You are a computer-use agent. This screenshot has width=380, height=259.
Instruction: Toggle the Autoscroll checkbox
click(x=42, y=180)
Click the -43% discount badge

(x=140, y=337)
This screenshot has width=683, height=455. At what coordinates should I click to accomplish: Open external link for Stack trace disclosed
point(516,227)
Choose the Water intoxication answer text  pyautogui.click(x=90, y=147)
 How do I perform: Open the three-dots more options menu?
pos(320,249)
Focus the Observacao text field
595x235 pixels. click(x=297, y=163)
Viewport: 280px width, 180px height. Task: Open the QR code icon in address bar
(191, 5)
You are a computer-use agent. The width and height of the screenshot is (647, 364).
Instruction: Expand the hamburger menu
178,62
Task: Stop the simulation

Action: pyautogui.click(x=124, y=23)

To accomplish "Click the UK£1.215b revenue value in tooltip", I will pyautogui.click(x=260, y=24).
= = = = = = =
WHAT IS EXPECTED: Render every line of the items above as a Markdown table with the columns "Number" and "Text," omitting blank lines.

THE REPLY:
| Number | Text |
|---|---|
| 1 | You are a computer-use agent. This screenshot has width=380, height=259. |
| 2 | Instruction: Toggle the Autoscroll checkbox |
| 3 | click(x=42, y=180) |
| 4 | Click the -43% discount badge |
| 5 | (x=140, y=337) |
| 6 | This screenshot has width=683, height=455. At what coordinates should I click to accomplish: Open external link for Stack trace disclosed |
| 7 | point(516,227) |
| 8 | Choose the Water intoxication answer text  pyautogui.click(x=90, y=147) |
| 9 |  How do I perform: Open the three-dots more options menu? |
| 10 | pos(320,249) |
| 11 | Focus the Observacao text field |
| 12 | 595x235 pixels. click(x=297, y=163) |
| 13 | Viewport: 280px width, 180px height. Task: Open the QR code icon in address bar |
| 14 | (191, 5) |
| 15 | You are a computer-use agent. The width and height of the screenshot is (647, 364). |
| 16 | Instruction: Expand the hamburger menu |
| 17 | 178,62 |
| 18 | Task: Stop the simulation |
| 19 | Action: pyautogui.click(x=124, y=23) |
| 20 | To accomplish "Click the UK£1.215b revenue value in tooltip", I will pyautogui.click(x=260, y=24). |